## [Selected excerpt]
Skip to main content
Markkula Center for Applied Ethics

Update Your Terms and Conditions

Maria Lutgarda Glorioso

Maria Lutgarda Glorioso

Maria Lutgarda Glorioso

As I scoured the internet for Facebook/ Zuckerberg/ Congressional Hearings/ Civil Discourse issues, I kept thinking about a visit to Burger King back in December 2017. Why Burger King? I hardly eat fast food. However, in this one instance in December 2017 I craved a vegetarian burger from Burger King. Phone in hand, I briefly mentioned to my partner that I wanted to drive to a Burger King. As we waited in line at the drive through, I scrolled through my Facebook feed. Lo and behold, a Burger King advertisement popped up. Was I surprised? Not really. I had never searched Burger King on a search engine or clicked on any related content. Simply, as we now know, Facebook listened to everything I said via my cell phone microphone and picked up on me saying “Burger King” and promptly followed with an advertisement. Aside from the infringement on my privacy, this experience exemplifies the issue of civil discourse. Facebook responded to my real life conversation and presented my online presence with something that it thought might appeal to me. Facebook’s clever (and invasive) marketing tool is what has now become the center of public debate. It creates echo chambers based off of the information it collects from our online activity outside of the website, like through microphone captured conversations, search engine queries, and visits to other websites. Recently, many of the applications on my phone have sent me notifications regarding updates to their terms and conditions. I believe that as consumers, we ought to update our own personal terms and conditions by demanding social media platforms- like Facebook- to act as an arbiter of truth and civil discourse.

Facebook as an Accelerant

In the US, this has proven to be an issue with civil discourse via the presidential election. Certain stories and posts were given much more attention than others, providing biased exposure to certain topics. Most recently, conflict in Sri Lanka published in The New York Times highlight the issues around social media creating “alternate realities.” In this article, fake memes and posts circulated among Buddhist Sri Lankans turning them against Muslims. The examples presented in this article demonstrate the integral role that Facebook plays in igniting conflict by its lack of flagging inflammatory content. Many people flagged the fake posts but Facebook did not respond in a timely manner but when it finally did it claimed that such posts did not violate community standards. The level of violence that sprang out of conflicting identity politics goes to show the power that Facebook has had on civil discourse and reality as a whole. Similarly, This blog discusses the implications of Facebook posts of the Rohingya genocide in Myanmar. Many attribute the lack of exposure to the genocide to the propaganda of the Myanmar government. The government denies participation and instead deflect blame on the Rohingyas for wide-scale violence, displacement, and death. In addition, an open-public letter to Facebook from Myanmar civil organizations outline the primary issues with facebook as:

 

  • “an over-reliance on third parties (to flag content, if they came across it in time, rather than monitoring for such content itself);
  • a lack of proper emergency escalation mechanism (it had taken days for Facebook to step in after the organizations had tried to raise concerns about the messages, and they went viral in the meantime);
  • lack of engagement with local stakeholders (requests to talk to Facebook’s engineering and data teams about systemic solutions had gone unanswered); and
  • a lack of transparency (seven months after an incident Zuckerberg cited as a success story because Facebook had blocked a series of messages inciting specific violence, the organizations still did not know the details of what had happened).”

## [Tasks]
1) In the essay on Facebook and civil discourse, what food did the writer crave on the visit to Burger King?
2) Write the next part of the essay on Facebook and civil discourse, picking up right after the quoted list of problems from the Myanmar groups' letter.
Nothing in the records is needed here.

## [Provided information]

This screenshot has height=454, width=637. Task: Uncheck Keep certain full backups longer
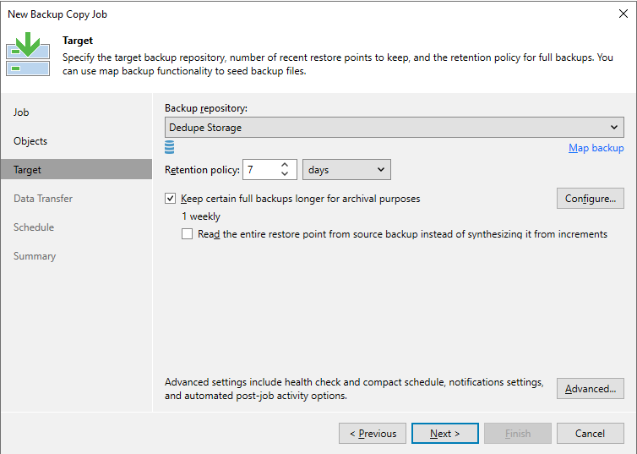pyautogui.click(x=172, y=199)
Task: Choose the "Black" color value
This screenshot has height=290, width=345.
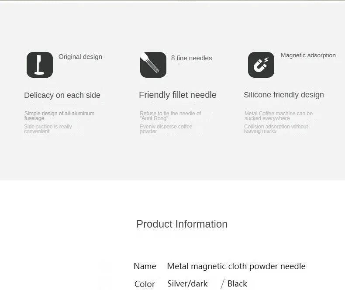Action: click(x=237, y=284)
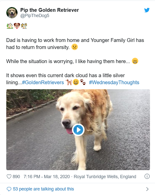
Task: Click the '7:16 PM - Mar 18, 2020' timestamp
Action: (47, 176)
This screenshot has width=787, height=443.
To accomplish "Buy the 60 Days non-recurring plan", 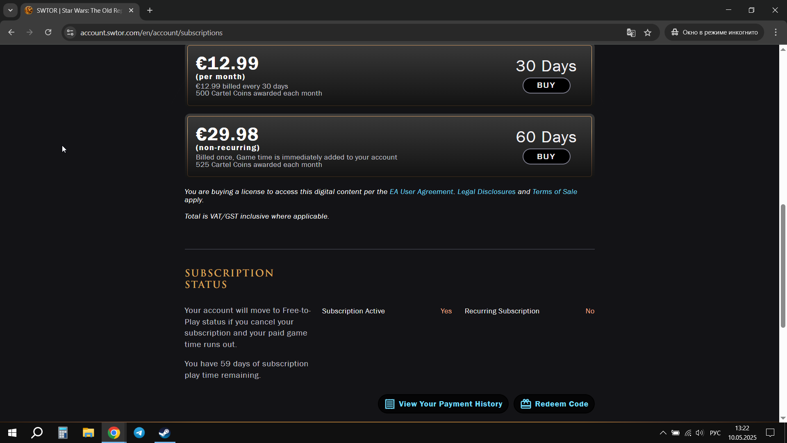I will coord(546,157).
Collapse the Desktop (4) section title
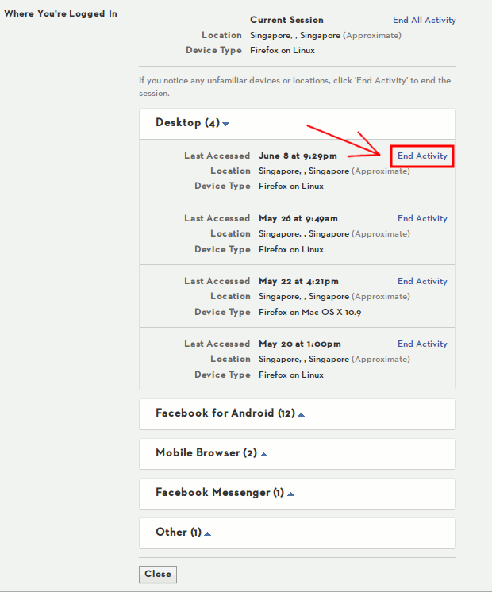Screen dimensions: 492x600 [x=187, y=123]
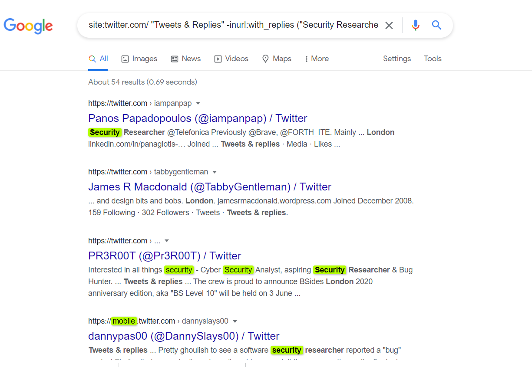532x367 pixels.
Task: Open search Settings
Action: [x=397, y=59]
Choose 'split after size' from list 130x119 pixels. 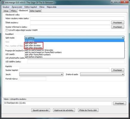pyautogui.click(x=31, y=43)
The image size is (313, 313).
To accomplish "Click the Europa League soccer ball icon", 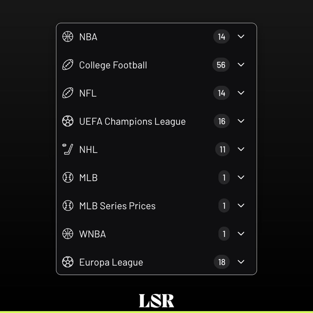I will 68,262.
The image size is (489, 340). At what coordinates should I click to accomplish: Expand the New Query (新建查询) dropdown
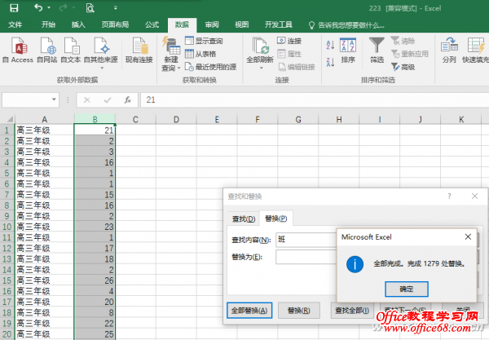click(170, 69)
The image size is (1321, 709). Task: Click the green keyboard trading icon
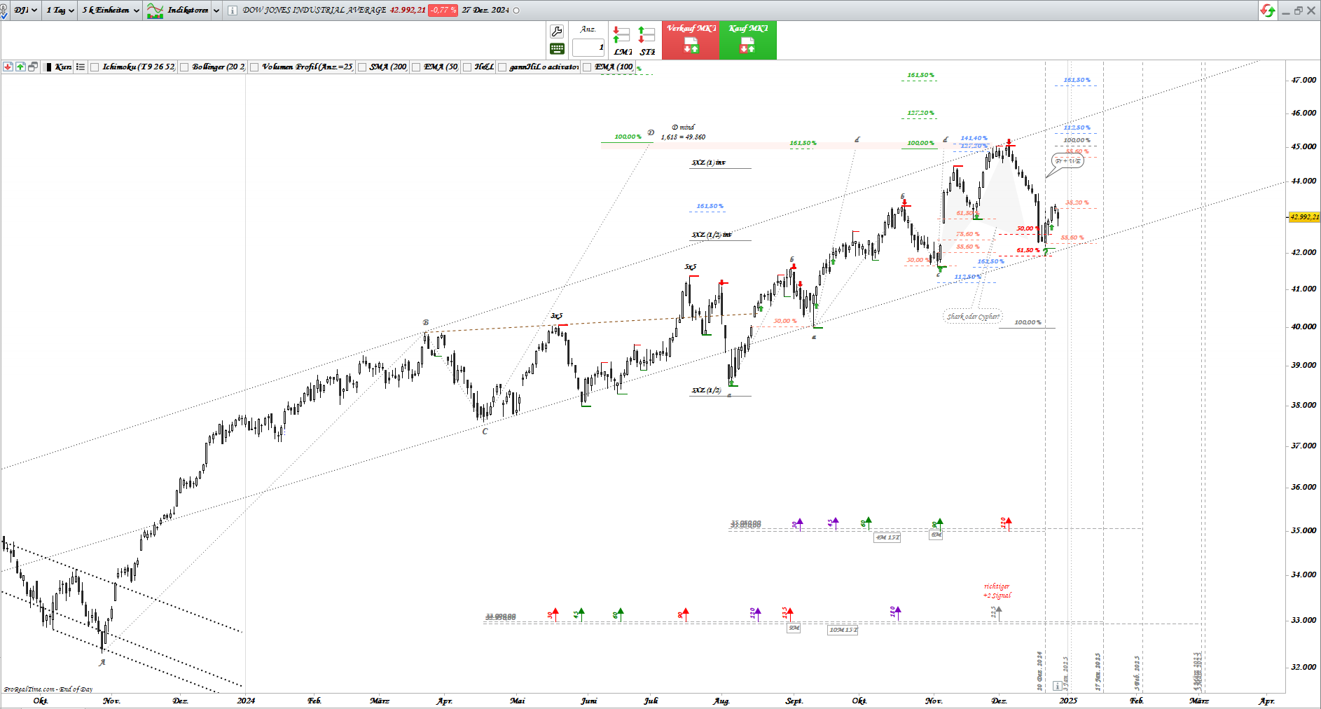557,48
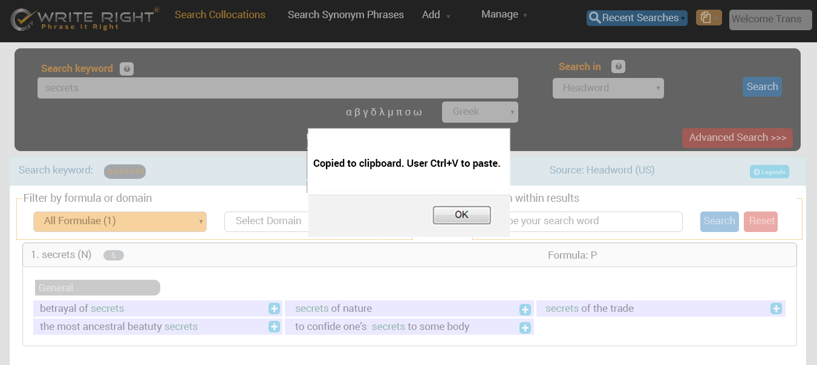The image size is (817, 365).
Task: Click the help icon next to Search keyword
Action: 126,69
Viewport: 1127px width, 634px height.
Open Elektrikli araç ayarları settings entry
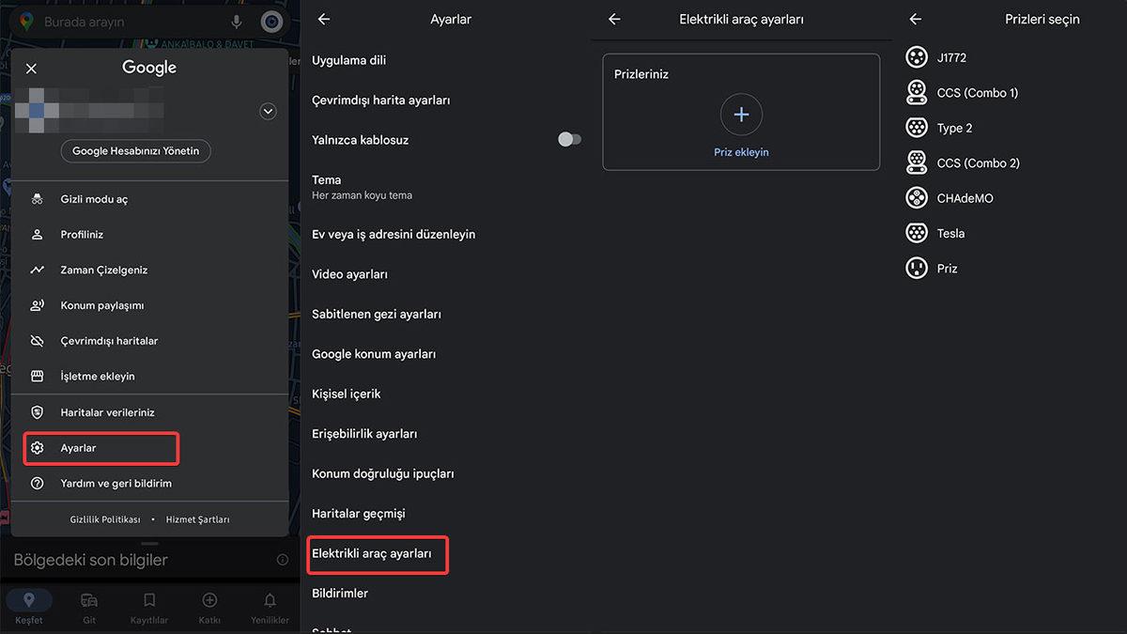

## [Task responses]
1) A vegetarian burger.

2)
 

Update to Our Terms and Conditions

            The cases of Sri Lanka and Myanmar are stark examples of bias and issues with civil discourse. How can we, as informed citizens, make educated decisions when Facebook, a primary source of up-to-date news and events only reveals one side of the story? We must be weary of the information that is shared and disseminated by Facebook and our Facebook friends. Facebook algorithms put certain friends on our news feeds more than others for a reason. We might be trapped in echo chambers that we do not want to be a part of yet we find no way out. To be well-informed and educated about current events, we must also be critical of the medium and the messenger. It is essential to understand the politics around Facebook and social media and how that affects the way that we communicate with others in real life. I propose that we, as a community, update our terms and conditions and demand more transparency and action from social media to prevent fake news, “alternative facts,” and unsound posts from circulating.